# Performance Analysis -  Numba
> Number of effective sequences implemented in Numba
- toc: true
- branch: master
- badges: true
- author: Donatas Repečka
- categories: [performance]

## Introduction

In [the previous post](https://donatasrep.github.io/donatas.repecka/performance/2021/04/27/Performance-comparison.html) I have compared various languages and libraries in terms of their speed. This notebook contains the code used in the comparison as well as some details about the choices made to improve the performance of numba implementation.

From Numba [website](http://numba.pydata.org/): "Numba translates Python functions to optimized machine code at runtime using the industry-standard LLVM compiler library. Numba-compiled numerical algorithms in Python can approach the speeds of C or FORTRAN."

## Setup

In [1]:
# !wget https://github.com/donatasrep/donatas.repecka/blob/master/data/picked_msa.fasta

In [2]:
# ! pip install numpy
# ! pip install pandas
# ! pip install numba

## Getting data

In [3]:
import pandas as pd

In [4]:
def get_data(path):
    fasta_df = pd.read_csv(path, sep="\n", lineterminator=">", index_col=False, names=['id', 'seq'])
    return fasta_df.seq.to_numpy(dtype=str)

In [5]:
seqs = get_data('../data/picked_msa.fasta')

Just to remind the pseudo code looks like this:

```
for seq1 in seqs:
  for seq2 in seqs:
    if count_mathes(seq1, seq2) > threshold:
      weight +=1
  meff += 1/weight
 
meff = meff/(len(seq1)^0.5)
```

As with Numpy and Python versions, we use the same input data. The code is closer to the version of pure Python because wrapping optimised Numpy code turned out to be slower. It seems that you are  better off leaving all optimisation for Numba.


In [6]:
import numpy as np
from numba import jit, prange

In [7]:
def get_nf_numba(seqs, threshold=0.8):
    seqs = seqs.view(np.uint32).reshape(seqs.shape[0], -1)
    n_seqs, seq_len = seqs.shape
    is_same_cluster = np.eye(n_seqs)
    for i in prange(n_seqs):
        c  = 0
        for j in prange(i+1, n_seqs):
            identity = np.equal(seqs[i], seqs[j]).mean()
            is_more = np.greater(identity, threshold)
            is_same_cluster[i,j] = is_more
            is_same_cluster[j,i] = is_more
    meff = 1.0/is_same_cluster.sum(1)
    return meff.sum()/(seq_len**0.5)

There are a couple of things that need to be done in order to utilise Numba fully. Firstly,  Numba uses JIT -(just in time compilation)[https://en.wikipedia.org/wiki/Just-in-time_compilation]. Hence you need to wrap your functions with either `@jit` or ‘jit’ function. Note, the first run of the wrapped function will be slower as Numba needs to compile code. Secondly, there is the `nopython` option that bypasses the Python interpreter. It has its own down sides that allows code to run faster. 

In [8]:
fn = jit(get_nf_numba, nopython=True,parallel=False)
fn(seqs[:100])

0.18006706787628668

In [9]:
%%timeit -n 3 -r 3
fn(seqs[:100])

11 ms ± 642 µs per loop (mean ± std. dev. of 3 runs, 3 loops each)

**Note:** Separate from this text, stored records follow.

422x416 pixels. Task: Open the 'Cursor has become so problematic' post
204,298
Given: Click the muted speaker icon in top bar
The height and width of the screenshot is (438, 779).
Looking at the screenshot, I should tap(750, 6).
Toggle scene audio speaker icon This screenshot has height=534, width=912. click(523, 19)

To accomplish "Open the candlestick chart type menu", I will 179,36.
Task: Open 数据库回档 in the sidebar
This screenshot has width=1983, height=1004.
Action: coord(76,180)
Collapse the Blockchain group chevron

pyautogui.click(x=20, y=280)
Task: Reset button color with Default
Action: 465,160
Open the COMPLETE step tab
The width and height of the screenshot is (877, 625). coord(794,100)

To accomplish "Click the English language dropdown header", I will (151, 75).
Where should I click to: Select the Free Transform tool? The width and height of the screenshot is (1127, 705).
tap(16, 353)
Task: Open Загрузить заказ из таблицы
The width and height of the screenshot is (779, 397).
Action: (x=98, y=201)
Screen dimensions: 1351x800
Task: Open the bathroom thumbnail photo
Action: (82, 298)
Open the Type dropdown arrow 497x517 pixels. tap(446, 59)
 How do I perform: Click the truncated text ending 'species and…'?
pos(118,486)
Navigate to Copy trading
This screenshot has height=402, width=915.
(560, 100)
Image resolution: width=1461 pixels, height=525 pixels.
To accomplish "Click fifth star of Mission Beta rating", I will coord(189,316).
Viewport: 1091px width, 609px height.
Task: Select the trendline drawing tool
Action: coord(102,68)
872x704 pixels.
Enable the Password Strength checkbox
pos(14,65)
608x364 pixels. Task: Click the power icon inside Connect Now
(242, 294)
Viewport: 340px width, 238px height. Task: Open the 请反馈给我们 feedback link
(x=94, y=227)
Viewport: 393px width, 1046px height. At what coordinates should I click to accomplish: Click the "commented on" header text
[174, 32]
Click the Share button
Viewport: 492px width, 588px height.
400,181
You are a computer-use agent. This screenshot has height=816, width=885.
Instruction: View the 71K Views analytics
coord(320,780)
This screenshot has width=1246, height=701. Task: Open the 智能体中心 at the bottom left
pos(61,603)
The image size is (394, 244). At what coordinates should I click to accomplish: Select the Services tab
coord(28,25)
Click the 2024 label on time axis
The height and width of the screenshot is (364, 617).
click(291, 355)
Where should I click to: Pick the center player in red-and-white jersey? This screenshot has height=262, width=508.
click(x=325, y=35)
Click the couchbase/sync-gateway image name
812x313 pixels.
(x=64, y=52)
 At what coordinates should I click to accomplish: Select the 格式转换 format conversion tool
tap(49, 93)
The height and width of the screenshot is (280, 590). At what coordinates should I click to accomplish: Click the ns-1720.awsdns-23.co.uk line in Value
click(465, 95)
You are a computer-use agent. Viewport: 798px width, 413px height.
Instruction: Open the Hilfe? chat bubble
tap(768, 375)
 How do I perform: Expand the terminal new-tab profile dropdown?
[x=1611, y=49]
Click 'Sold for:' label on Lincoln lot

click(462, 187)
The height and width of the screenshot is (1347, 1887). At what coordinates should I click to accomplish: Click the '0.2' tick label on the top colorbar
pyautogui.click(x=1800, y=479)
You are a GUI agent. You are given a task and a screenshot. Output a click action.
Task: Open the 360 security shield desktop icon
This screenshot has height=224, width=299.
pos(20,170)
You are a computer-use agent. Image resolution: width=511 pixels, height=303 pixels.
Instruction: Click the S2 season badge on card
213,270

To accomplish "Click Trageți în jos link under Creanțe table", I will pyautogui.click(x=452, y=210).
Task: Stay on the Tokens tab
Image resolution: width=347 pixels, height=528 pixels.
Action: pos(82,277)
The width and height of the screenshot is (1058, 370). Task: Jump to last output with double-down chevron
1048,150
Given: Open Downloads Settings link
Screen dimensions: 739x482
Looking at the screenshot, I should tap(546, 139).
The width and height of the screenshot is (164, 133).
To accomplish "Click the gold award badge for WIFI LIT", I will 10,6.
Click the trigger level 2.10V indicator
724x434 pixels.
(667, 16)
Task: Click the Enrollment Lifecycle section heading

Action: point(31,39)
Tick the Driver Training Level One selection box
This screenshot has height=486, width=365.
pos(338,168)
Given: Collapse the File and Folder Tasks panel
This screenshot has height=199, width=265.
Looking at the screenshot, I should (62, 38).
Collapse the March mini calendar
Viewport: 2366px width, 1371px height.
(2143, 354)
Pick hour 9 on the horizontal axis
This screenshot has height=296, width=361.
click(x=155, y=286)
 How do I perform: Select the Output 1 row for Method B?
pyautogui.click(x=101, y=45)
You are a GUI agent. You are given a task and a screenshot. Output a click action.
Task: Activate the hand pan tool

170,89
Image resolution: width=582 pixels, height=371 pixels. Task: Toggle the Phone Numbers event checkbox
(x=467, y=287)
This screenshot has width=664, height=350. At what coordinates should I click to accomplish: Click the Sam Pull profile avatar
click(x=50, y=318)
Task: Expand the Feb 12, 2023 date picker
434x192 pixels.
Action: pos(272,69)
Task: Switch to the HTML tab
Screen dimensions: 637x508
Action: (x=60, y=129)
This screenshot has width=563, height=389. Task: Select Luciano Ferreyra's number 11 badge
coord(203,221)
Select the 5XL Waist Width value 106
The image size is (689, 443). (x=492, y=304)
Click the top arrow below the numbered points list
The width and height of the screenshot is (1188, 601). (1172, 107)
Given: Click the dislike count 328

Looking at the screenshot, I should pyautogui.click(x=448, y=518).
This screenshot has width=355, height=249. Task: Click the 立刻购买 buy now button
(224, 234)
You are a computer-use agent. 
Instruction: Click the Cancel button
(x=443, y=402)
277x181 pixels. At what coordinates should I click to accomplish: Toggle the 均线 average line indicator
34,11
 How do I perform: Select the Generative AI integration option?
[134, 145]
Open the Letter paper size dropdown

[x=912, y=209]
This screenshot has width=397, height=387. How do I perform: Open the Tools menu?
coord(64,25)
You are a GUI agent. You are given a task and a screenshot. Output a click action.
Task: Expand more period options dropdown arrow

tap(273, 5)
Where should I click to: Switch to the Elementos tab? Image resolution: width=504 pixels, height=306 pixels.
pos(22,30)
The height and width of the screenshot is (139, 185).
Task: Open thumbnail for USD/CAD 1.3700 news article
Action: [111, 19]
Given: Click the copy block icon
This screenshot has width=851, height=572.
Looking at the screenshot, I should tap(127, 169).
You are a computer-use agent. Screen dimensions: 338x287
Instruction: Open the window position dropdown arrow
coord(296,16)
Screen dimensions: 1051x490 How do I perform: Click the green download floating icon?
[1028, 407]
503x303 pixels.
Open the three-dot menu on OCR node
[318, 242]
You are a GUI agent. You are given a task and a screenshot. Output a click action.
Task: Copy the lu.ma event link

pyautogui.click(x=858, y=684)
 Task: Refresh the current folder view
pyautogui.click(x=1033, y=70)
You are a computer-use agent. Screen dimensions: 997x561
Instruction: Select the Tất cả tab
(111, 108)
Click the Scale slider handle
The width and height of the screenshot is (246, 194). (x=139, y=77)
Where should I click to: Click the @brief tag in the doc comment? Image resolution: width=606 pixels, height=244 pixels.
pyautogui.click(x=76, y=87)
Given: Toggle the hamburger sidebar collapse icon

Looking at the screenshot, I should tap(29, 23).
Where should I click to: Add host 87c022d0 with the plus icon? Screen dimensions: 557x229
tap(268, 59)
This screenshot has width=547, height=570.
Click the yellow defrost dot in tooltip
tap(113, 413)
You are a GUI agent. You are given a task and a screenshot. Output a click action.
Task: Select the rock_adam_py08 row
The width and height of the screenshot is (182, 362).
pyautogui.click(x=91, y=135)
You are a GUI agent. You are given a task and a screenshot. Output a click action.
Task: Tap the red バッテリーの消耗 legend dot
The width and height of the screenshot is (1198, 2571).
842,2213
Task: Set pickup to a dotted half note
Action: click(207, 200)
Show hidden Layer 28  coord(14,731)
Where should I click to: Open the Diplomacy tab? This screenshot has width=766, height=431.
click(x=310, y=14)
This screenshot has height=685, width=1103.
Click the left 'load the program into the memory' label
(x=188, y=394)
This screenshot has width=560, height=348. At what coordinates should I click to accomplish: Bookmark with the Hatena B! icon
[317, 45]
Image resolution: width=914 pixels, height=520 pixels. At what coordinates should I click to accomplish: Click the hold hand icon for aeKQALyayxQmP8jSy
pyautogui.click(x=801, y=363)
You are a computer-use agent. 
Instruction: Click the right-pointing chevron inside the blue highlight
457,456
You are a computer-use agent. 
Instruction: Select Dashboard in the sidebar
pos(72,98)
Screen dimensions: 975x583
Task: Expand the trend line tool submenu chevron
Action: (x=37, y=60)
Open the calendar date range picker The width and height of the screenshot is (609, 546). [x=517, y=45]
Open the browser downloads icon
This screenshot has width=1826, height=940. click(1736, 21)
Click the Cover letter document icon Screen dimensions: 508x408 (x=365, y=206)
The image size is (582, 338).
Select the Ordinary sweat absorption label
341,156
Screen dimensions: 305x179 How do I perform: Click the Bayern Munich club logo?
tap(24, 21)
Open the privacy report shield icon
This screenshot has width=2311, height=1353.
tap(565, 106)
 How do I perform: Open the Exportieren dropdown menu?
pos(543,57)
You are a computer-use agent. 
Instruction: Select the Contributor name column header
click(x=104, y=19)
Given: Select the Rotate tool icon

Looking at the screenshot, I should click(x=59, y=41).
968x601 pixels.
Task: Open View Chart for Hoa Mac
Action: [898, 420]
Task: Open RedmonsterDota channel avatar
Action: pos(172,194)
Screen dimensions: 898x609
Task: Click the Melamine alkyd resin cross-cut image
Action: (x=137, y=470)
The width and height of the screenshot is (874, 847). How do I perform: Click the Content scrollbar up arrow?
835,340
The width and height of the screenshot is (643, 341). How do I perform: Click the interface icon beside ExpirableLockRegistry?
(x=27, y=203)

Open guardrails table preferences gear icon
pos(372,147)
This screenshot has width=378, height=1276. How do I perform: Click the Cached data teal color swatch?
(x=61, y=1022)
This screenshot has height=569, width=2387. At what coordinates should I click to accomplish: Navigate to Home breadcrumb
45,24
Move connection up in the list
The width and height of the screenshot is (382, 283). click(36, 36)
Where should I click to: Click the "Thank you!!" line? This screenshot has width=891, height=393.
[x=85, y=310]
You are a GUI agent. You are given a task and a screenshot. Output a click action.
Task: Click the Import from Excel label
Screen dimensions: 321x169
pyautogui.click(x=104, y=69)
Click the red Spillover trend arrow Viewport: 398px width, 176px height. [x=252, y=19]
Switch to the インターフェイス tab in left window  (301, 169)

Another really nice feature of Numba is that it allows to parallelise code with one single option as you can see below. 

In [10]:
fn = jit(get_nf_numba, nopython=True,parallel=True)
fn(seqs[:100])

0.18006706787628668

In [11]:
%%timeit -n 3 -r 3
fn(seqs[:100])

6.11 ms ± 3.13 ms per loop (mean ± std. dev. of 3 runs, 3 loops each)


Finally, if precision is less important and can be sacrificed for extra speed, there is `fastmath`option. From (Numba documentation)[https://numba.readthedocs.io/en/stable/user/performance-tips.html?highlight=fastmath#fastmath]: 

“In certain classes of applications strict IEEE 754 compliance is less important. As a result it is possible to relax some numerical rigour with view of gaining additional performance. The way to achieve this behaviour in Numba is through the use of the fastmath keyword argument”


In [12]:
fn = jit(get_nf_numba, nopython=True,parallel=True, fastmath=True)
fn(seqs[:100])

0.18006706787628665

In [13]:
%%timeit -n 3 -r 3
fn(seqs[:100])

The slowest run took 6.90 times longer than the fastest. This could mean that an intermediate result is being cached.
4.31 ms ± 3.63 ms per loop (mean ± std. dev. of 3 runs, 3 loops each)


Numba seemed to be the fastest library that I tried on CPU and was relatively easy to get started. Of course, there will be cases where Numba will not work, but in general it seems that Numba deserves to be at least considered seriously when looking for ways to improve performance of the code.